*実施課題 A*:
アニメ企画の中間面談を伝える文書抜粋から、「アニメの制作方法とストーリーを確認」から「プのための実写撮影をします。」までを、末尾の語句も含めて一字一句違えずに書き写してください。
*実施課題 B*:
アニメ企画の中間面談を伝える文書抜粋を、掲載されている最後の文の後から書き継いでください。

*文書抜粋*:
株式会社ねこにがしは、代表の川尻将由さんが監督した短編アニメ『ある日本の絵描き少年』が第23回文化庁メディア芸術祭アニメーション部門で優秀賞を受賞するなど、多数の受賞歴があります。採択された本企画 『CHERRY AND VIRGIN』(仮)は、商業エロマンガ家の男とBL同人作家の女がマッチングアプリで出会うことから始まるアニメーション作品。主人公ふたりのキャラクターデザインを異なるマンガ家が担当することで、登場人物の個性を印象的に表現します。

アドバイザー:和田敏克氏(アニメーション作家/東京造形大学准教授)、磯部洋子氏(クリエイター/sPods Inc CEO/Spirete株式会社COO/Mistletoe株式会社プロデューサー)

―中間面談には、株式会社ねこにがし代表の川尻将由さんが出席。Zoomを使った面談を行いました。

アニメの制作方法とストーリーを確認

川尻将由(以下、川尻):ラインプロデューサーが不在のまま製作を進めています。今も良い方を探していますが、見つかっていません。作画スタッフもインターネットで募集し、こちらは40名以上が集まりました。

―原画の試作を動画で確認しながら、面談を進めました。

川尻:アニメの制作は、作画監督(自分)が実写映像から原画をつくり、作画スタッフへ指示するという流れで進めます。キャラクターデザインも固まってきたので、2月以降に作画の作業に入れそうです。1月中旬まではロトスコープのための実写撮影をします。

和田敏克(以下、和田):事前にシナリオとロトスコープ用の絵コンテをすべて拝見しました。シナリオがとても興味深く、一気に読みました。品のいい純情もの、という印象です。主人公たちの気持ちの交錯が、チェーホフの作品や『博多っ子純情』(長谷川法世、1976〜1984年、双葉社『漫画アクション』連載)などを想起させました。絵の仕掛けなどのアイデアがたくさん練り込まれていることにも驚きました。

*提供資料*:
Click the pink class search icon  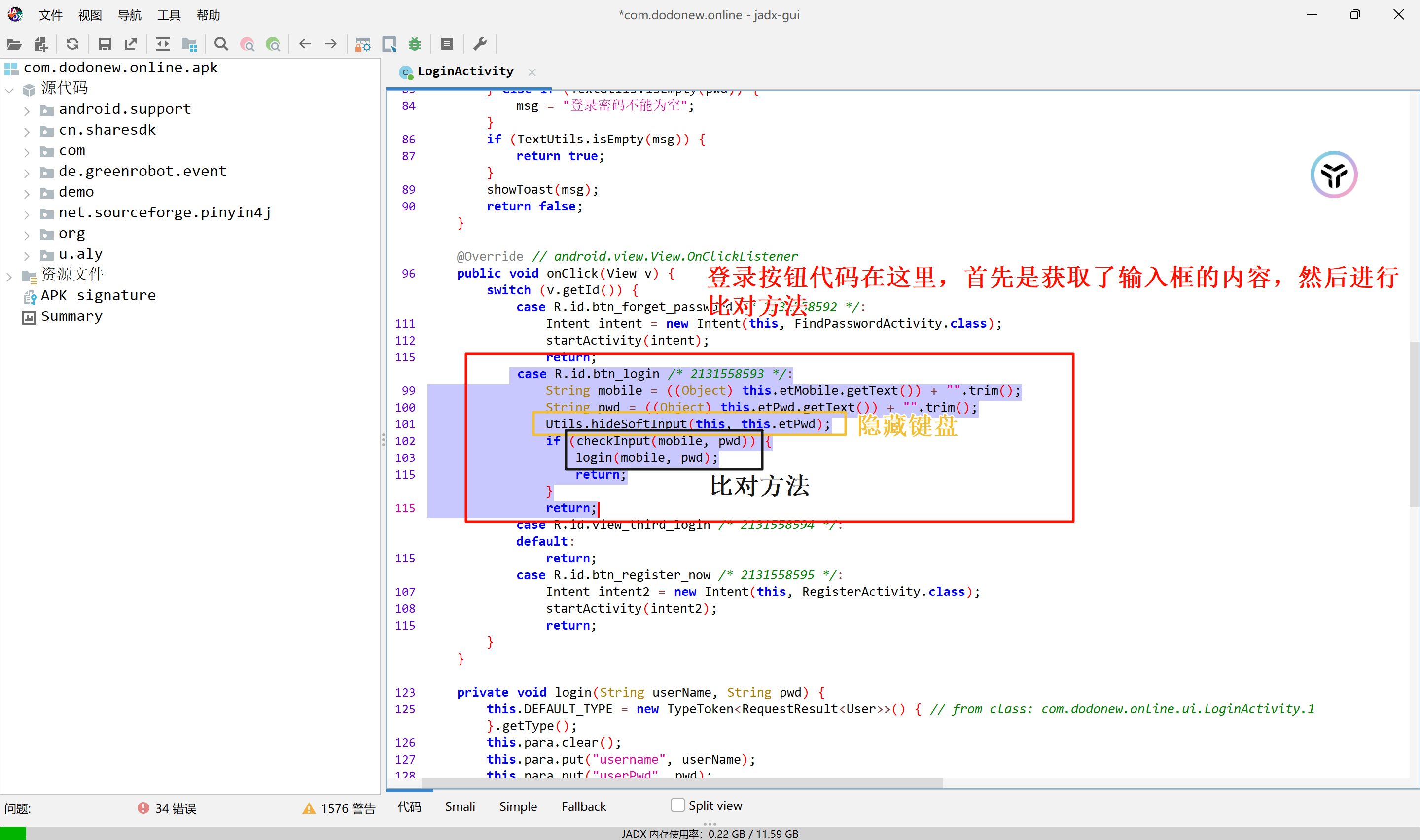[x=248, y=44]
--
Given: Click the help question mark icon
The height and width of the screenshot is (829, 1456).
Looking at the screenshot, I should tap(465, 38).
==
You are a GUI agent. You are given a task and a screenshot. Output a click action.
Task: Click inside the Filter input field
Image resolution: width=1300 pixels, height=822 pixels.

*期待される出力 A*:
アニメの制作方法とストーリーを確認

川尻将由(以下、川尻):ラインプロデューサーが不在のまま製作を進めています。今も良い方を探していますが、見つかっていません。作画スタッフもインターネットで募集し、こちらは40名以上が集まりました。

―原画の試作を動画で確認しながら、面談を進めました。

川尻:アニメの制作は、作画監督(自分)が実写映像から原画をつくり、作画スタッフへ指示するという流れで進めます。キャラクターデザインも固まってきたので、2月以降に作画の作業に入れそうです。1月中旬まではロトスコープのための実写撮影をします。

*期待される出力 B*:
川尻:表面上は童貞と処女が登場する恋愛の話ですが、その奥にあるテーマとしては、それぞれが自信のなさからどう抜け出すかといったことや、他者を理解することを諦めた上で一緒にいることの意味、などを考えています。いろんな絵柄が登場することも、多様な価値観があるこの時代においては受け入れられやすいものに仕上がるのではないかと思います。

磯部洋子(以下、磯部):私もシナリオを読ませてもらいました。今、見せていただいた絵もそうですが、とても丁寧に制作されていますね。ハッとさせられるシーンが多いと感じました。

フルリモートでの制作体制を整える

川尻:今、問題となっていることは大まかに言うとふたつあります。ひとつ目は前回も同じことを挙げましたが、ラインプロデューサーがいない点です。もうひとつは、レイアウト作業が遅れていて、作画スタッフに仕事を振るまでもう少し時間がかかりそうな点です。ちなみに今回、普通のつくり方では難しいことからアマチュアの人たちにも参加してもらっています。 Discordというコミュニケーションアプリで連絡をとりながら、完全にリモートで進める予定です。さらにオンラインストレージとしてGoogle Driveなどを活用して、ほかのカットの進捗も確認しながら進めていけるように環境を整えたいと思っています。

磯部:そのような体制でのアニメ制作は、まさに今だからこそできることですね。自律分散型の組織で、プロジェクトベースで集まるなかで、クオリティの高いアニメをつくっていくこと自体が新しいチャレンジだと思います。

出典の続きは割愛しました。